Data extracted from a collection
____________
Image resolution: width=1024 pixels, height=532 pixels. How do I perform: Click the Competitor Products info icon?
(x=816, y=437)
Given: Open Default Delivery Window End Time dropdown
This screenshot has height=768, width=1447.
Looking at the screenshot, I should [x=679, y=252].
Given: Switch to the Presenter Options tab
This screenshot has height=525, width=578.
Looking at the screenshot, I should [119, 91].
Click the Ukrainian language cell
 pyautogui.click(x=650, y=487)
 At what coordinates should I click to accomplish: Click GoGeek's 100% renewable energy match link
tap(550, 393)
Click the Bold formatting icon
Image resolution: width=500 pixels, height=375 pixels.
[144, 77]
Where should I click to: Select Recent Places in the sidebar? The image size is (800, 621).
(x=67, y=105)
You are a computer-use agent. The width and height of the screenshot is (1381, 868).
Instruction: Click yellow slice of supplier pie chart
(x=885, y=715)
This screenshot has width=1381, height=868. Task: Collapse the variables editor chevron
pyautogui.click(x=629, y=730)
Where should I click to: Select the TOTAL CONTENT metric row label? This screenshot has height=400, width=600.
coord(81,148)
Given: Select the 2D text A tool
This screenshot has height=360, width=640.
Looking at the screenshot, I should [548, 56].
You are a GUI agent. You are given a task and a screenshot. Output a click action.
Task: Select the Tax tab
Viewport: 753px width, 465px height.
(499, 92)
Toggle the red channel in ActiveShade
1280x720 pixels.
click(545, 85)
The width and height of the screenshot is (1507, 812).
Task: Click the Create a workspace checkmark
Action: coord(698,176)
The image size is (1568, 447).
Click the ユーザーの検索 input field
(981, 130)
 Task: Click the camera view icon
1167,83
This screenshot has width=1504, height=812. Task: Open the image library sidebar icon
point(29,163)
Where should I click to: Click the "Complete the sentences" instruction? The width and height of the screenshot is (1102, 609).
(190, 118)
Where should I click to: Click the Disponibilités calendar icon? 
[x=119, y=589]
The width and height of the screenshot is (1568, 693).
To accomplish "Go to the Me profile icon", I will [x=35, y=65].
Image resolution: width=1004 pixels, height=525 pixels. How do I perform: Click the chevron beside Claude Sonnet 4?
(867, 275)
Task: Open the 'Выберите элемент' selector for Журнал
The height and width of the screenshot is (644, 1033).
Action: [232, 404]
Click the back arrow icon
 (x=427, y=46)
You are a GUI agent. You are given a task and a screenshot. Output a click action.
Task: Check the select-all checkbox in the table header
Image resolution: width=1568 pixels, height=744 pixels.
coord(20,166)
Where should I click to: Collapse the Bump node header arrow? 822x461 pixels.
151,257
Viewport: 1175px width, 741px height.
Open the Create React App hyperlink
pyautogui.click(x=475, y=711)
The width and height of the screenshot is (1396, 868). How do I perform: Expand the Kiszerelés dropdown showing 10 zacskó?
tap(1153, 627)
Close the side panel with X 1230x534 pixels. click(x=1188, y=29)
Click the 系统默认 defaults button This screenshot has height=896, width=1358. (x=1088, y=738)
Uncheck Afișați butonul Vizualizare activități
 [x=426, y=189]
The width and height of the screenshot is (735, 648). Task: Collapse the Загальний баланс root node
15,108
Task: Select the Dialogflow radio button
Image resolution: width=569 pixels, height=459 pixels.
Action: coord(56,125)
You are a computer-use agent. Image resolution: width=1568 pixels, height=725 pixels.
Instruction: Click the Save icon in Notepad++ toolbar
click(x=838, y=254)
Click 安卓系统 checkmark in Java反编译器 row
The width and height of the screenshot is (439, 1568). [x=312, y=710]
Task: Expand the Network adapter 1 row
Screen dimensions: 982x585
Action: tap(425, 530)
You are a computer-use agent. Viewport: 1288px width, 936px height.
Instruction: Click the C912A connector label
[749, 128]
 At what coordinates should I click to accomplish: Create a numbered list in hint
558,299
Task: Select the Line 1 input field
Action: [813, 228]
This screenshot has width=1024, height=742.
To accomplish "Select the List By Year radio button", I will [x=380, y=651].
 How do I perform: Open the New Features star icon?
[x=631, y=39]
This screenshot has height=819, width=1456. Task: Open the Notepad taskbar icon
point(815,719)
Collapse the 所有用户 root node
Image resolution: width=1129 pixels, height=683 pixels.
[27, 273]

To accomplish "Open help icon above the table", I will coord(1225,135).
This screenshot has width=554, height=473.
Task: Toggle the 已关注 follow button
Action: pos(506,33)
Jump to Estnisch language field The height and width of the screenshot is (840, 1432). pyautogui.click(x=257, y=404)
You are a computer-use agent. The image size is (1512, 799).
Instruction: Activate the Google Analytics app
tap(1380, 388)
____________
Arrange the rows from the line containing "Where should I click to: Select Recent" down to the line containing "Looking at the screenshot, I should [548, 56]." as a two-column CSV with headers instruction and click, one line per row. Put each row's text in the instruction column and its answer in the click column, with each field quoted and its line breaks replaced by spaces.

instruction,click
"Where should I click to: Select Recent Places in the sidebar? The image size is (800, 621).","(x=67, y=105)"
"You are a computer-use agent. The width and height of the screenshot is (1381, 868). Instruction: Click yellow slice of supplier pie chart","(x=885, y=715)"
"This screenshot has width=1381, height=868. Task: Collapse the variables editor chevron","pyautogui.click(x=629, y=730)"
"Where should I click to: Select the TOTAL CONTENT metric row label? This screenshot has height=400, width=600.","coord(81,148)"
"Given: Select the 2D text A tool This screenshot has height=360, width=640.","Looking at the screenshot, I should [548, 56]."